YOUR OBJECTIVE:
Look for the string "details" in the material below. Copy every line where you find it.

┌────────

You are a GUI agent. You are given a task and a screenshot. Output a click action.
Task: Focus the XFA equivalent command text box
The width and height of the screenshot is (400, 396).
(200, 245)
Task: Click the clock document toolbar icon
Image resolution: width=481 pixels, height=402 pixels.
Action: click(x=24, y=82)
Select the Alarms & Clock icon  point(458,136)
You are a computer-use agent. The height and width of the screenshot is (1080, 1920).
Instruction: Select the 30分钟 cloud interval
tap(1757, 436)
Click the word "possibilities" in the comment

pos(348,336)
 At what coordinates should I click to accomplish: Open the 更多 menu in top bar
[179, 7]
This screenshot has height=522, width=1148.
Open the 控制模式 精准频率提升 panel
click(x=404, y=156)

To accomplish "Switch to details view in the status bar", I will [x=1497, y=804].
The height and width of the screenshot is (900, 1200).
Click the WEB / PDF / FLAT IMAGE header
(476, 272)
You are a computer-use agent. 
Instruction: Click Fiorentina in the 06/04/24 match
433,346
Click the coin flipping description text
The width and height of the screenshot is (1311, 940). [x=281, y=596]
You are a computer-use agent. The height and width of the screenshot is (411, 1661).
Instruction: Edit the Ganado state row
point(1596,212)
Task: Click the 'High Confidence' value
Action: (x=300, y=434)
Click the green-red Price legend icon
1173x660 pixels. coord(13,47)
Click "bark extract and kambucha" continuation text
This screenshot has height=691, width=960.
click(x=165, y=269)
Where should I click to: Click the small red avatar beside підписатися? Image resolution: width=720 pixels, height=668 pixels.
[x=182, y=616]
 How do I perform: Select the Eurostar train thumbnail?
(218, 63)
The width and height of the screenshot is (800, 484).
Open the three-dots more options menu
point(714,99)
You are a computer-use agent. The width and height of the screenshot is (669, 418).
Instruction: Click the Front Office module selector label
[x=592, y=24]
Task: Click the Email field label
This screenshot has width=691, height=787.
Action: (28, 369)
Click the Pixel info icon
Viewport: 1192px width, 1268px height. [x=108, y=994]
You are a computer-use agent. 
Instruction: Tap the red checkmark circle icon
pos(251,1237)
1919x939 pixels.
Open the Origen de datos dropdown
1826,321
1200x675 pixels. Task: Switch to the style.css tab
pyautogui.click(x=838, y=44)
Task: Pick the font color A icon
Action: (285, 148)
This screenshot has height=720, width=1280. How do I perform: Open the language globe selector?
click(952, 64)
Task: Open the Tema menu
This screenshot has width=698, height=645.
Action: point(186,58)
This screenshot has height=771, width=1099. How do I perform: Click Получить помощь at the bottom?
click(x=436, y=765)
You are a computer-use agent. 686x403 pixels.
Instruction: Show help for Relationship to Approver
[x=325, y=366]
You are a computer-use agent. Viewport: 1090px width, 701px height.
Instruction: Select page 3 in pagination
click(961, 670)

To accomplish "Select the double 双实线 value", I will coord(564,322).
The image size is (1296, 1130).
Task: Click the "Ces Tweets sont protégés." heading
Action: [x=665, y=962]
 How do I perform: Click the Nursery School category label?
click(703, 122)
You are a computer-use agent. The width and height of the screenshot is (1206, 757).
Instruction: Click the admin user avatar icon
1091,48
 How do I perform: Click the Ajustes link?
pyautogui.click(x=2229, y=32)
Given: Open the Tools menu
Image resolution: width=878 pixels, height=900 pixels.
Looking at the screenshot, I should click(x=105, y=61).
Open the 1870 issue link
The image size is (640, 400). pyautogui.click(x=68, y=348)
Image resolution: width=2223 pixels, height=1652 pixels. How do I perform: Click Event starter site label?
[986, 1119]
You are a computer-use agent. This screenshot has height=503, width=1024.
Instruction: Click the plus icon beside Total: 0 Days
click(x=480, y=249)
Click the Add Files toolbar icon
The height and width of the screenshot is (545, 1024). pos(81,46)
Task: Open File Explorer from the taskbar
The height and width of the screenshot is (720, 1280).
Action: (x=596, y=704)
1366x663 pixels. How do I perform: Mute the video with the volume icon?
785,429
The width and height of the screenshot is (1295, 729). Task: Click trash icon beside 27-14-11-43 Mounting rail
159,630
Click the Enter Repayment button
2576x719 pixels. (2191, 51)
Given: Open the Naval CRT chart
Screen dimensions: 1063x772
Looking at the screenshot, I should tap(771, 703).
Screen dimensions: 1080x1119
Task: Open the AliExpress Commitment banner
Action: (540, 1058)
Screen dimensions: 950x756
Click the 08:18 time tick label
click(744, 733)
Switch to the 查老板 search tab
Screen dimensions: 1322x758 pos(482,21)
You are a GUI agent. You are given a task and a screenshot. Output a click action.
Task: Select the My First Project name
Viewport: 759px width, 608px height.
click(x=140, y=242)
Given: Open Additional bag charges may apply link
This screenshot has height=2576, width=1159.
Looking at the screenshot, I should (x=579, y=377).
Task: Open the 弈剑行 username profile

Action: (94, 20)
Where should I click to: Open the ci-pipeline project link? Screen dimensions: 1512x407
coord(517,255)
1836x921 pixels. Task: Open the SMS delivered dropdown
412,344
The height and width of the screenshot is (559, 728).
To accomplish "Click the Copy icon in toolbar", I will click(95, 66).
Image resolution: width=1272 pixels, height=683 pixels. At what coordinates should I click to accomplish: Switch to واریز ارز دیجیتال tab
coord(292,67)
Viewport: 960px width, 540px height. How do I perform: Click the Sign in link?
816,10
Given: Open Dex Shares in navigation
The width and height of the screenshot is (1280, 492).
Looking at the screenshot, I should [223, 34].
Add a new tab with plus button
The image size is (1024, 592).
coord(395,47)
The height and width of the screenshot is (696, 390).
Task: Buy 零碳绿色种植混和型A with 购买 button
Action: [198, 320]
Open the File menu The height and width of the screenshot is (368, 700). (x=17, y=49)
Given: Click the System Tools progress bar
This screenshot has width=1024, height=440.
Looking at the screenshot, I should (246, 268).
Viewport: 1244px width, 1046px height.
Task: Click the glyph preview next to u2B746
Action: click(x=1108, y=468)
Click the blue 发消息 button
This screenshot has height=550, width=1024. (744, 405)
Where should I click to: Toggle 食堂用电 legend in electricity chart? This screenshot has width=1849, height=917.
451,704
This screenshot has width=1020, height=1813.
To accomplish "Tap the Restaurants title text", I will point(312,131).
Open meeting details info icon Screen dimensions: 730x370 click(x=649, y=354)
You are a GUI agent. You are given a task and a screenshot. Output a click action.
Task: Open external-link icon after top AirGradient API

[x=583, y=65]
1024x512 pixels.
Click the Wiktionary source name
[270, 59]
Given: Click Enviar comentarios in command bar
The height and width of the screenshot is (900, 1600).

└────────

THE ANSWER:
To accomplish "Switch to details view in the status bar", I will [x=1497, y=804].
Open meeting details info icon Screen dimensions: 730x370 click(x=649, y=354)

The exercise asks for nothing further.